Panic, however, might already be swelling around campus. “One student told me that he holds his breath when walking past asian tourists in the yard or square,” a first-year student shared. Frances Hisgen ‘21 fears that “the disease may fuel an already existing undercurrent of hostility towards Chinese visitors to Harvard…I’m hoping that people don’t get hysterical or suspicious about Harvard affiliates who have links to China, or start freaking out about catching a virus from the groups of Chinese tourists in the square or other people who are speaking Mandarin in and around Harvard.” 

Frances deems HUHS’ guidelines for Harvard students returning from China and for the rest of the community as perfectly adequate, and that excessive fears are unfounded given America’s strong health care system: “Unlike in many parts of China, for instance, the hospitals and health clinics in the United States have well established systems of isolation and supportive care that should make an impact on combating the lethality of the disease.” Rather than worrying about when the disease will hit our community, she says that “we should be focusing on assisting communities that are already suffering from coronavirus: donating masks or other medical supplies, for instance, to hard hit areas where supply chains are stretched.” 

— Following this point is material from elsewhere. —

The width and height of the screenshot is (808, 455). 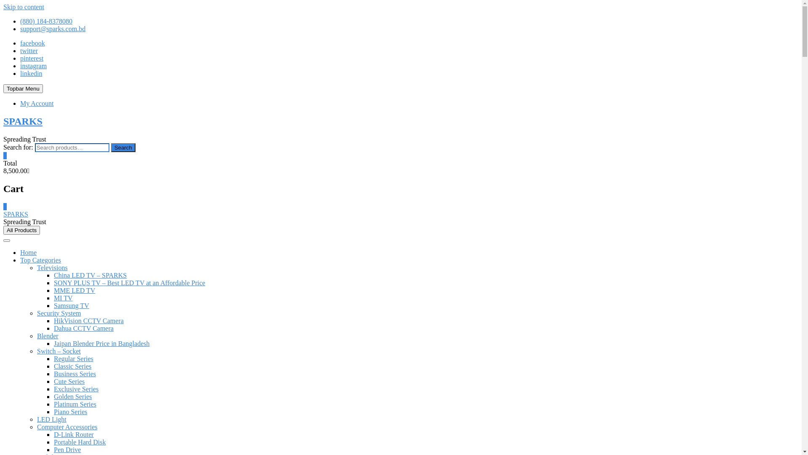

Another student, meanwhile, believes that alarmist attitudes on campus may be justified: “it makes total sense that people would be wary of spending time with anyone who has recently been to China, and it also makes sense that most people who went to China over break are of Chinese descent.” They say that such fears do not exemplify racism, but rather an awareness of the reality that certain members of the community possess a greater risk of carrying a dangerous disease. “If there were a new virus to spring up in France, I’m sure students would be skeptical of spending time with students who were recently in France, including French students.”

Evidently, students are divided on Harvard’s handling of a potential campus outbreak and the level to which it threatens the community. So how can HUHS maximize its efficacy in guiding students through this epidemic while mitigating any paranoia on campus?

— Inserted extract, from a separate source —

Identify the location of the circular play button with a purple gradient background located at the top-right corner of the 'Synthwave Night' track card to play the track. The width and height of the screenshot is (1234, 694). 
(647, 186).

Daniel Blunt ‘23 offers a suggestion. “Some at the university have a relationship with the administration that is somewhat othering and adversarial,” he says, citing the Ethnic Studies demonstrations and the Graduate Student Union strikes. Given the nature of this relationship, Daniel believes the University should seek the support of Chinese student and faculty groups on campus to address students from affected areas. This outreach would have been beneficial in HUHS’ most recent email, which urged all Harvard affiliates currently in China or who have returned from China since January 19th to fill out a health form. “In this way, the demands for form-filling are not solely coming from the potentially othering university administration, but from organizations that by their very nature have more intimate relationships with the student and faculty bodies.”

Daniel also mentions the fact that Universities require students to receive vaccinations in order to attend university. Harvard should, in his opinion, “employ this precedent as a mandate for this circumstance, changing the language of ‘should’ fill out this form to ‘must’.”

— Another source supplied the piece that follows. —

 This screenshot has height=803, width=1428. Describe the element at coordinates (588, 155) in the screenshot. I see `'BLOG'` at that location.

He hopes that implementing these approaches would weaken any anti-Chinese sentiment stemming from coronavirus concerns, so that “those with the unacceptable tendency to turn towards discrimination when feeling threatened feel less so.” Importantly, he emphasizes that “the burden to reduce the threatened feeling of these individuals is not on the group discriminated against, those discriminating should themselves shift their behavior.” 

While the coronavirus epidemic grows, the 7,379 miles between Cambridge and Wuhan seems to shrink. Student perspectives vary on whether the interventions of HUHS and University have so far been sufficient. Nevertheless, in the coming days, attention will be drawn toward the continued response of HUHS and the University should the coronavirus escalate.